It’s a crazy time of the year – hot, wet today, busy, traffic is mad. And all the time our planet is hurtling through space at 1m km/h (that’s the relative speed of earth around the sun and our galaxy through our universe I think but I digress!). It’s been a busy couple of weeks. After 12 years of waiting, my son Tim had a replacement cornea graft which is promising for his vision. I was surprised how emotional I felt when he went into surgery. It’s been a long time, or felt it, waiting for his eyes to be in good health for the procedure. Before and after the surgery I’ve been helping lead teams develop their charters and learn about themselves. Which takes time.

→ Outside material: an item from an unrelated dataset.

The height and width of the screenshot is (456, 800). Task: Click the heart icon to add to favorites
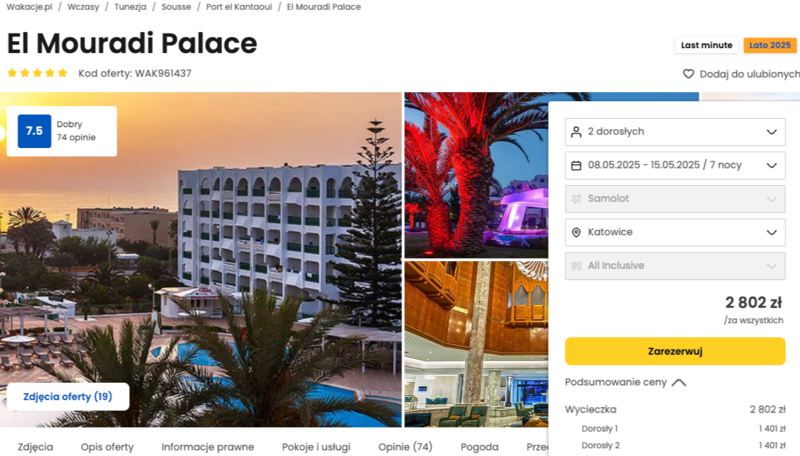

The charter is usually just the beginning, but it’s a really important beginning, setting the rules of engagement and developing a vision of what the team would like the future to look like. One exercise that was supposed to take 15 minutes yesterday with one group took an hour and a half. You might ask if that mattered? Well yes it did. It mattered a lot that the team went where it needed to, taking the time. At the end of the session, they said that this first part was the most valuable.

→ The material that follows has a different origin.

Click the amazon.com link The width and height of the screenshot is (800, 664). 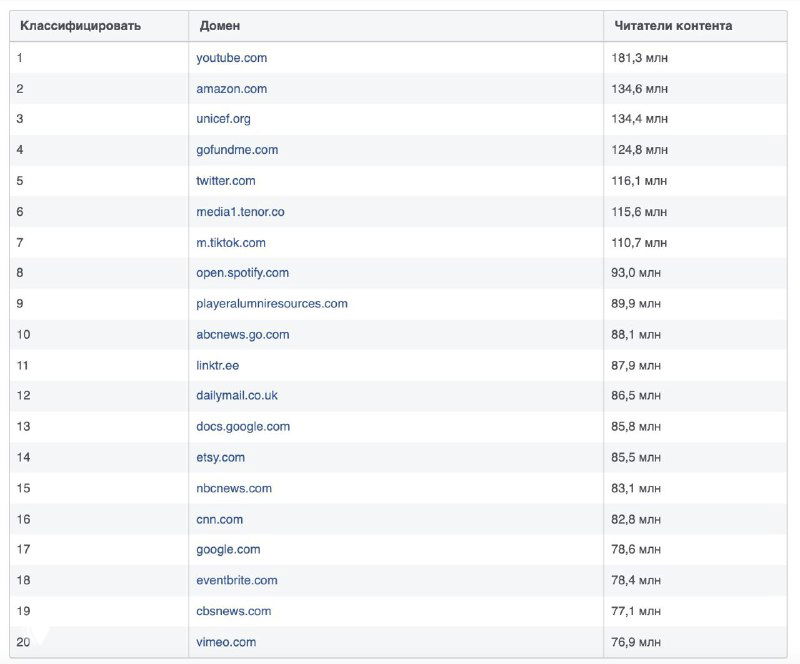[231, 89]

Management requires action. Leadership needs patience. We need both but the best actions are those that follow a patient time of leadership. Professor Charles McGhee, Tim’s masterful surgeon who espouses opportunity and optimism on each encounter knows about patience. He knew not to rush in. But when it was time, he showed the best action you could hope for. Two hours of careful surgery and Tim’s new cornea was in situ. And all around was a medical team who worked as one, including a theatre nurse who was there for Tim in 1995.
Vision for vision.
3 thoughts on “Take your time”
Great news Stephen
The best part of this blog was the “in situ”. You obviously went to Latin class this week.
Great to hear about Tim’s good news –
and your lessons in patience –
I admire the way you can relax into letting a group find it’s own authentic path of leadership – vs. stepping in to ‘fix’ things in anxiety to stick to an artificial timeline.